In terms of pinning strength, the wires showed a strong ability to hold magnetic vortices pinned, or in place, with forces of about 6.4 teranewtons per cubic meter at 4.2 kelvin and about 4.2 teranewtons per cubic meter at 20 kelvin, both under the 7-Tesla magnetic field. field.

These are the highest critical current density and pinning force values ​​ever recorded for all magnetic fields and operating temperatures from 5 Kelvin to 77 Kelvin.

“These results demonstrate that significant performance improvements, and therefore associated cost reductions, are still potentially achievable in optimized commercial HTS cables,” says Goyal.
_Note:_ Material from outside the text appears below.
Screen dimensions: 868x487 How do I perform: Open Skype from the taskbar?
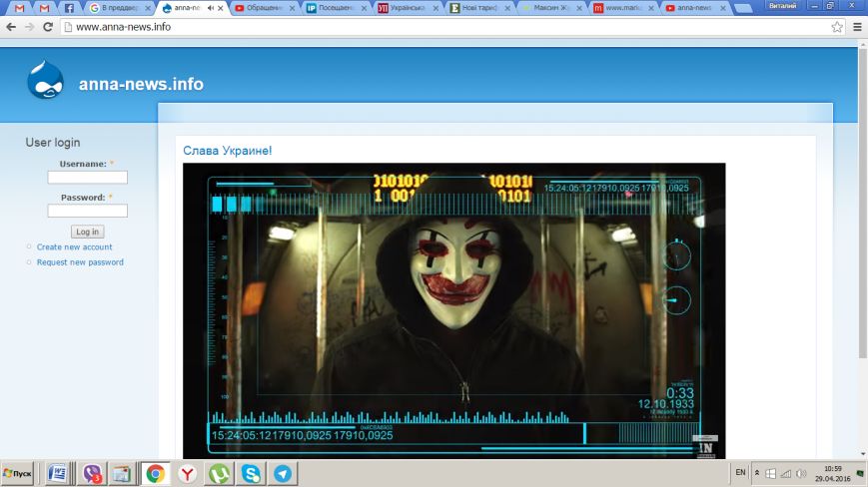[251, 474]
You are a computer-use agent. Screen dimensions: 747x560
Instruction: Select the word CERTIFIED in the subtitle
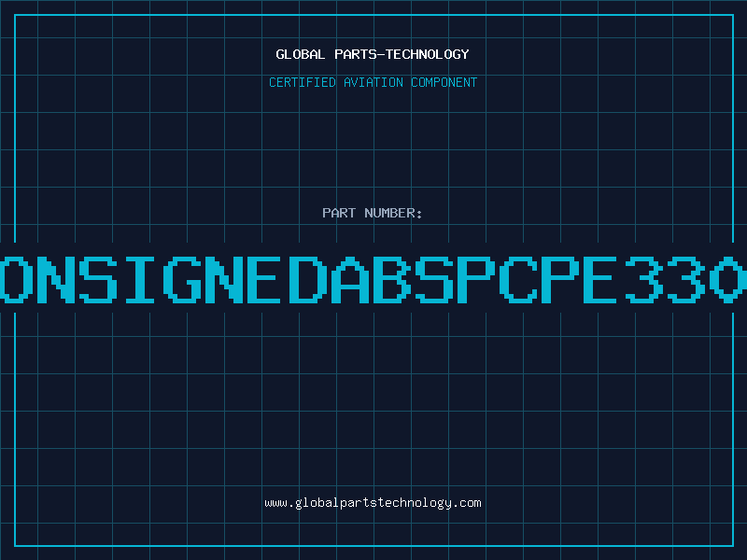pos(303,82)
How was high-performance wire made?

The HTS segment of the wire was fabricated using nanopillar defects on (IBAD) MgO substrates and using simultaneous phase separation and strain-controlled self-assembly technology. The self-assembly technology allows the placement of insulating or non-superconducting nanopillars at nanoscale distances inside the superconductor. These nanodefects can pin superconducting vortices, creating higher supercurrents.

“The high critical current density is made possible by the combination of rare-earth doping, oxygen point defects, and pinning effects resulting from the insulating barium zirconate nanocolumns and their morphology,” says Goyal.

“The HTS film was created using an advanced pulsed laser deposition system with careful control of the deposition parameters,” adds Rohit Kumar, a postdoctoral researcher at UB’s Laboratory for Heteroepitaxial Growth of Functional Materials and Devices, which Goyal leads.

In pulsed laser deposition, a laser beam strikes the target material and removes the material, which is deposited as a film on a suitably positioned substrate.

“We also performed atomic-resolution microscopy using state-of-the-art microscopes at the Canadian Centre for Electron Microscopy at McMaster University to characterize nanocolumnar and atomic defects, and some measurements of superconducting properties at the University of Salerno in Italy,” Goyal says.